## PROBLEM DETAILS
No pictures belong in the copy. Set down exactly the lines from the one that contains "Image resolution: width=1002" through the end of the data.

Collected data
————————

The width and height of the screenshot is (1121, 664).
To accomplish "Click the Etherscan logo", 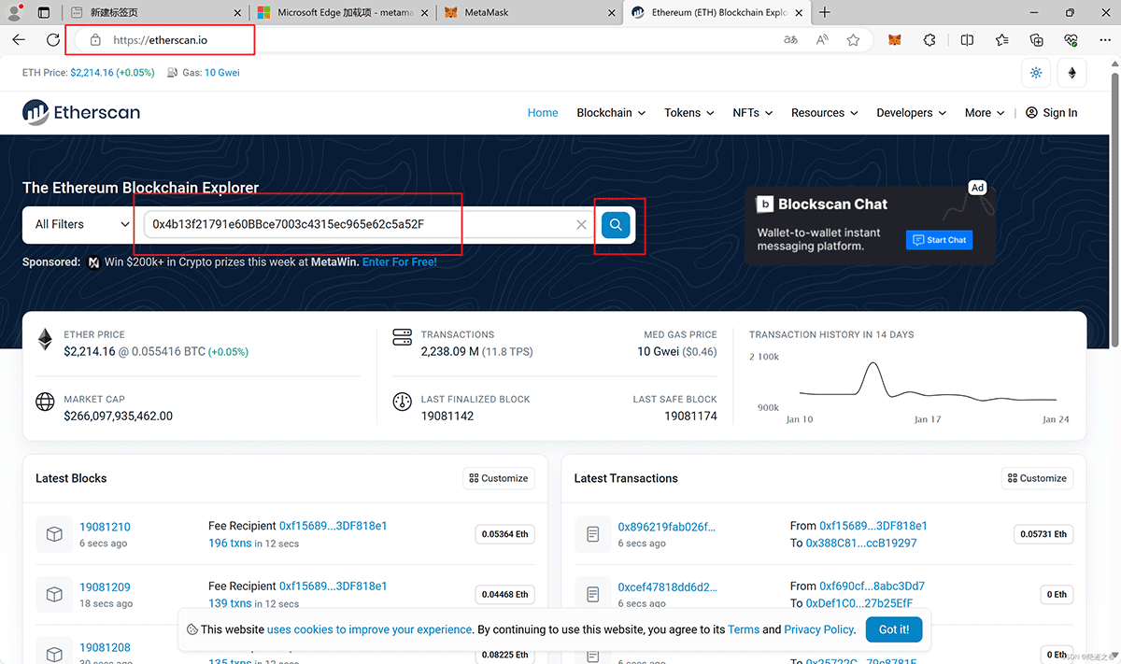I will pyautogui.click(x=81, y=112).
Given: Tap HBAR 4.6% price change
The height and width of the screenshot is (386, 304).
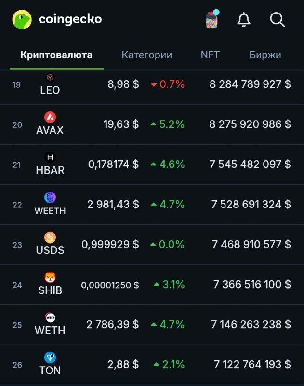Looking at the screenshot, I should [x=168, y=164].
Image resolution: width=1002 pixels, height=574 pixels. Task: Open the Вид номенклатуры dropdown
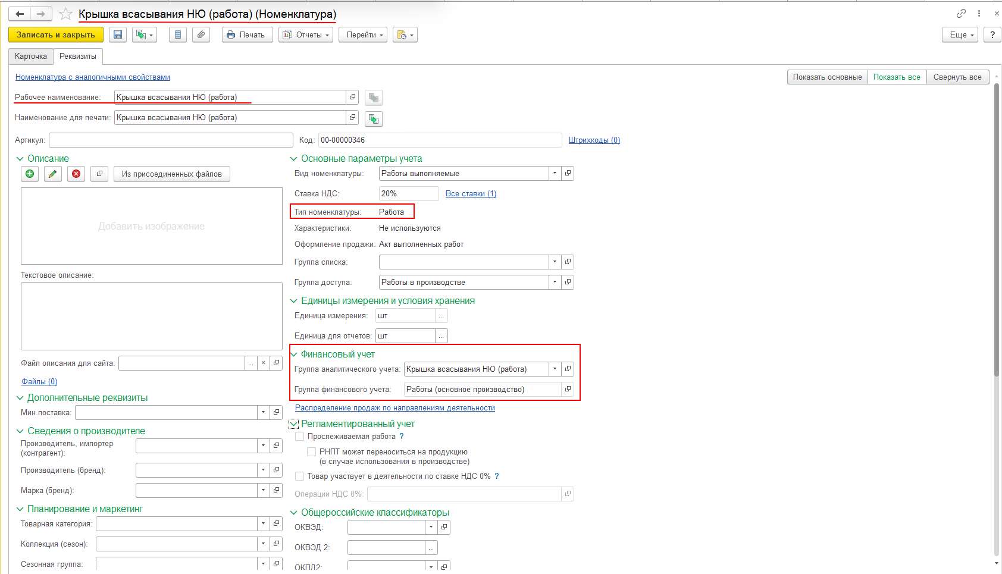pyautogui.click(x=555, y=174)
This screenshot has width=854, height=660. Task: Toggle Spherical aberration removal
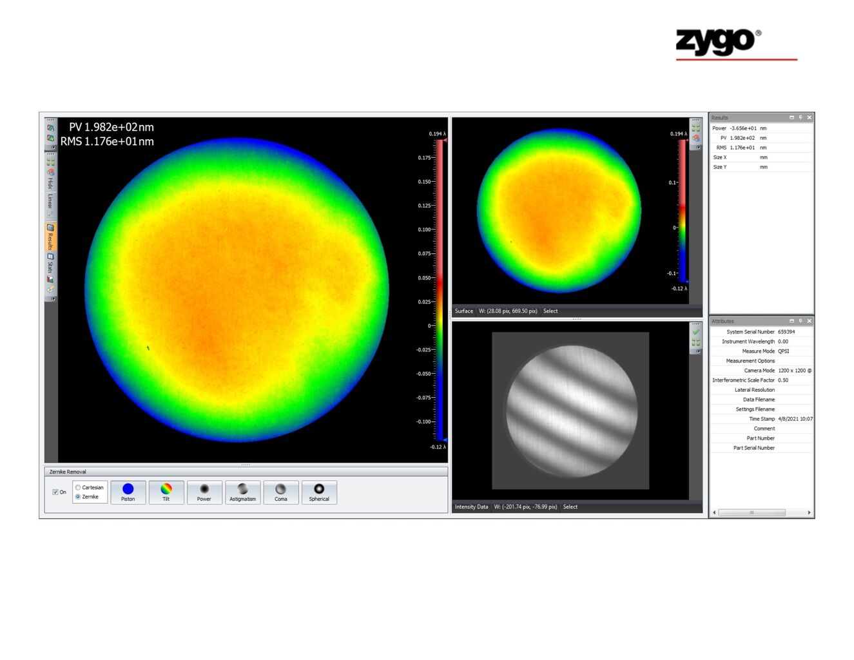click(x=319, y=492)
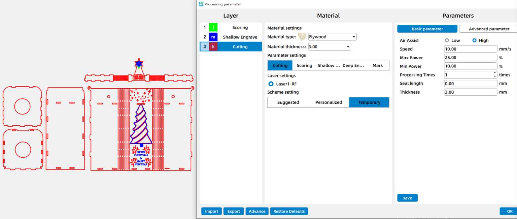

————————

## THE ANSWER
Image resolution: width=1002 pixels, height=574 pixels. Task: Open the Вид номенклатуры dropdown
pyautogui.click(x=555, y=174)
This screenshot has width=854, height=660. Task: Toggle Spherical aberration removal
click(x=319, y=492)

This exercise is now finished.